Online stores are analogous to brick-and-mortar stores in many ways, therefore, these principles can be similarly applied to them. Such a view is taken by the UNCITRAL in Article 11 of the UN Convention on the Use of Electronic Communications in International Contracts, which states that a proposal which is not addressed to specific parties, and is generally accessible is to be considered an invitation to offer, unless the contrary is indicated by the proposer’s intentions[79]. While drafting this provision, the Commission noted that treating online stores in the same manner as physical stores would maintain neutrality between the two modes of commerce[80]. It also observed that the provision would protect traders from being at risk of entering binding contracts without having adequate stock[81]
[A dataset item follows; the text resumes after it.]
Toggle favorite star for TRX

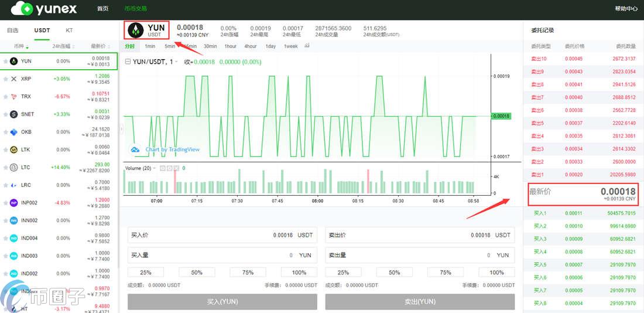(6, 96)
In the case of Chwee Kin Keong v Digilandmall.com Pte Ltd[82], the Court of Appeals in Singapore observed that advertising on a website is effectively the same as advertising in a newspaper, catalogue, billboard, or shop window; the internet integrates conventional advertising and shopping into one screen[83]. Therefore, just as it is for offline merchants, the products for sale displayed on a website will constitute an invitation to offer, and an offer would be made by the customer placing the order[84]. However, the Court cautioned that this is just the general rule, and the true test is the intention of the merchant, which is gathered from the language used on the website[85].
Lefkowitz v Great Minneapolis Surplus Store is an American case which illustrates how the language used by a merchant in an advertisement can be construed to be an offer[86]. The store published a newspaper advertisement stating that certain products were available on a first come first serve basis in specified quantities, and were priced at 1 dollar each[87]. The store later refused a customer, stating that the advertisement did not constitute an offer. However, the Court held that the advertising was a binding offer as it was clear, definite, explicit, and left no room for negotiation[88].
Therefore, with the wide range of transactions happening over the internet, an online store can use language which could be construed to be an offer, and most websites contain a disclaimer identifying their advertisements as invitations to offer just to avoid such an eventuality[89].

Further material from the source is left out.